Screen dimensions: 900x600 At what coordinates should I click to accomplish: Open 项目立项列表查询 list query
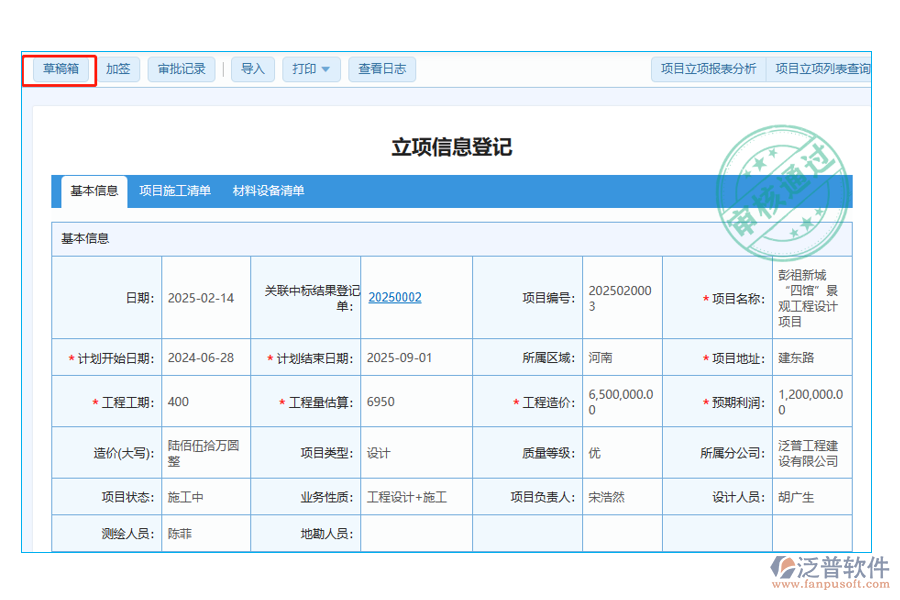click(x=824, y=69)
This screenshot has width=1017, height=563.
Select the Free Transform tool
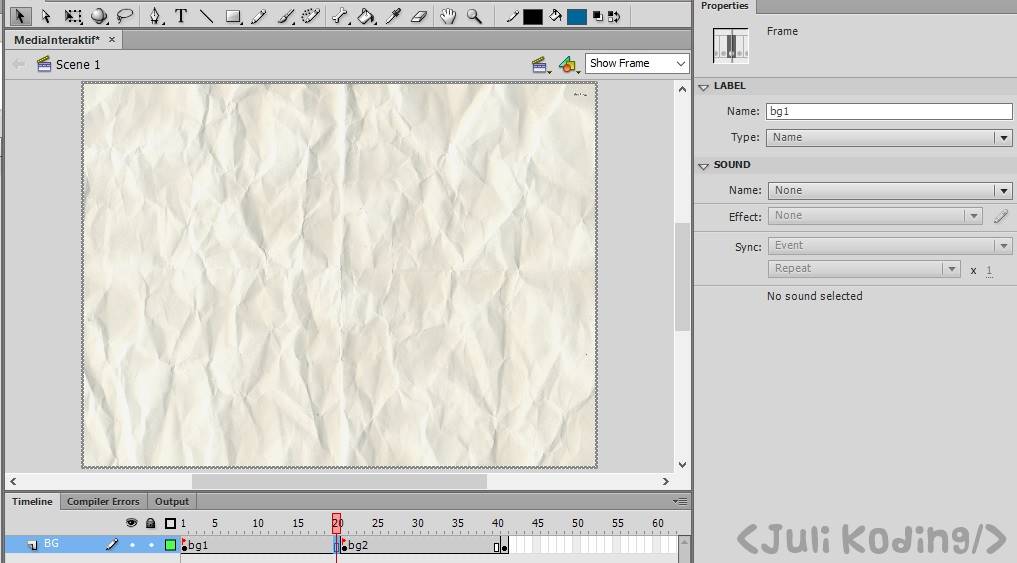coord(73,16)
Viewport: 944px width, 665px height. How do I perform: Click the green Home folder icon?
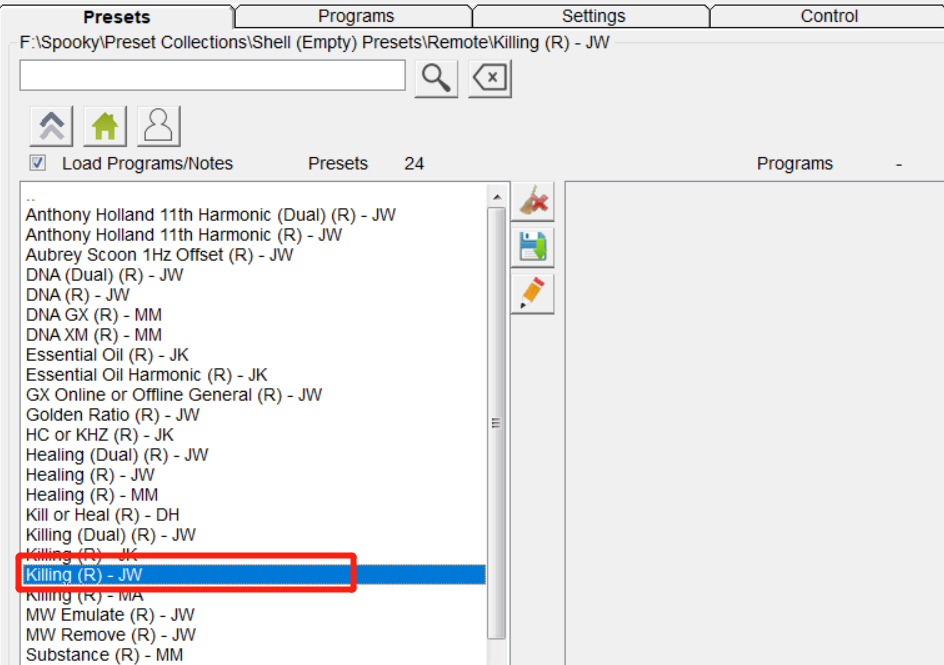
┄┄┄┄┄┄
## Exercise directions
Each line of the entries above that has the word "width" is to be copied.

## Reply to the exercise
This screenshot has width=1017, height=563.
Viewport: 944px width, 665px height. How do I perform: Click the green Home folder icon?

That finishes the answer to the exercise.